**Data listing**
>>
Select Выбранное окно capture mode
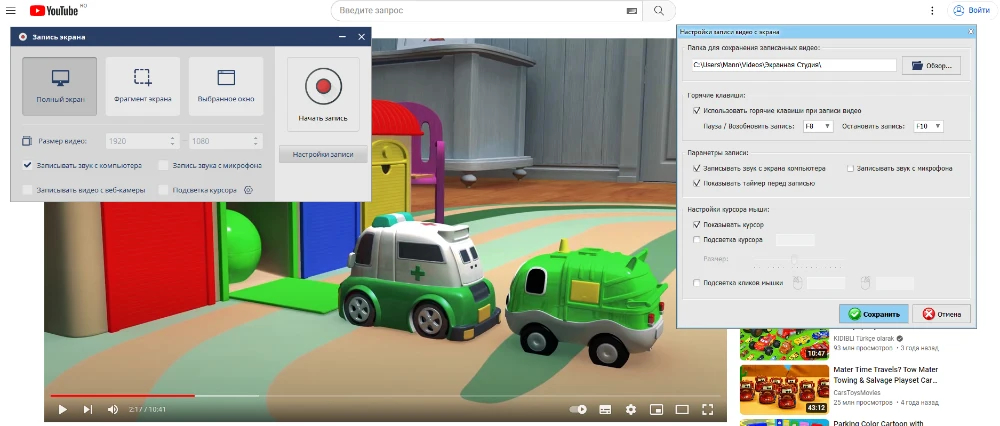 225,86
<<
>>
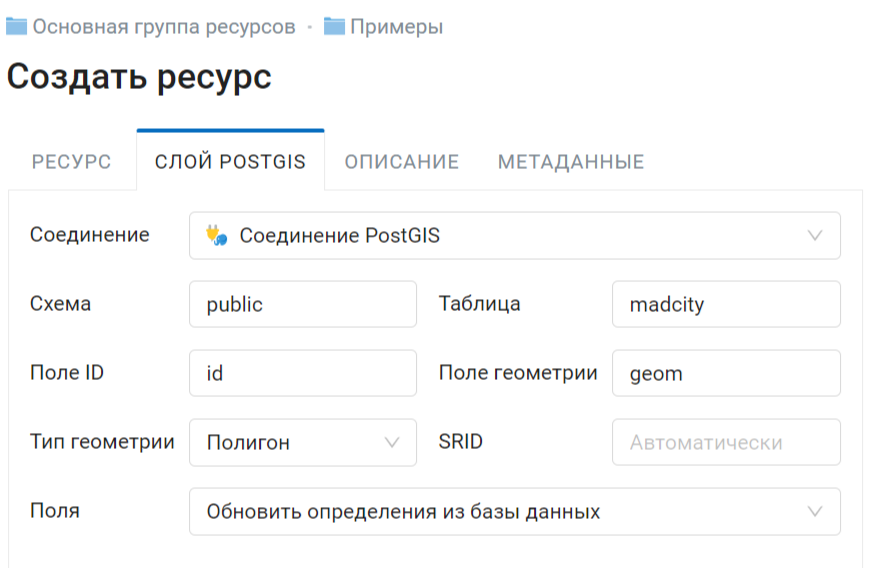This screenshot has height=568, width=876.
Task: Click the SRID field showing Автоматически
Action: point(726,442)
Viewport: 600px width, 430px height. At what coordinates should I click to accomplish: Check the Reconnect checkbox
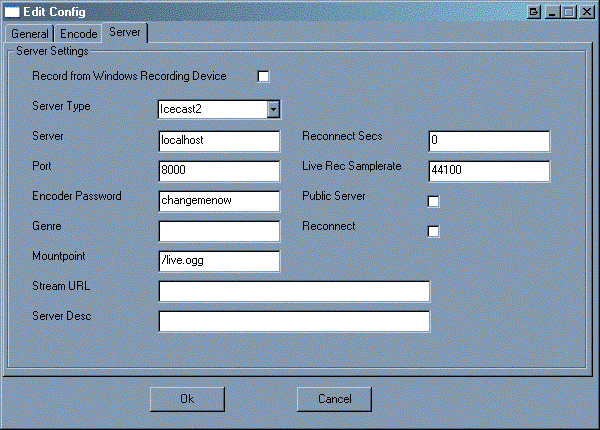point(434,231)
<<
>>
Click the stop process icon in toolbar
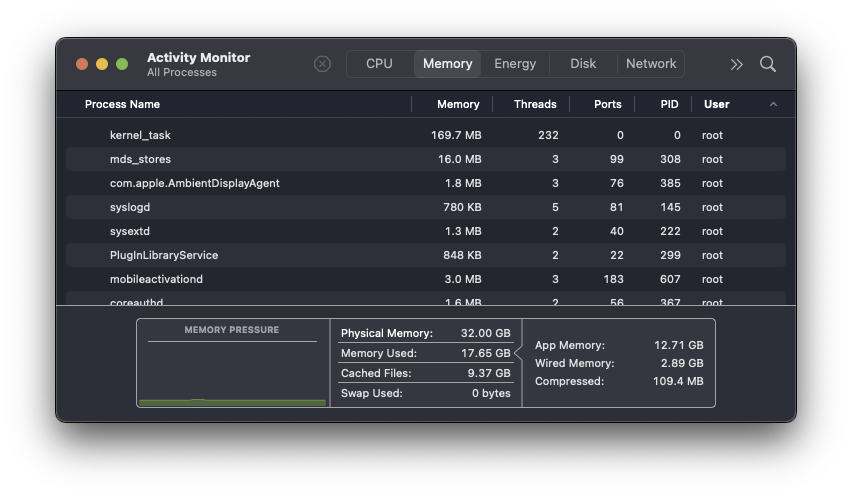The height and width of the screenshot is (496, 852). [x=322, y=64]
<<
**Requirements**
Rewrite as a numbered list the lines from the one with "Viewport: 600px width, 430px" up to and including the one with "point(434,231)", dropping any blank lines and leaving the pictures out.

**Response below**
1. Viewport: 600px width, 430px height. At what coordinates should I click to accomplish: Check the Reconnect checkbox
2. point(434,231)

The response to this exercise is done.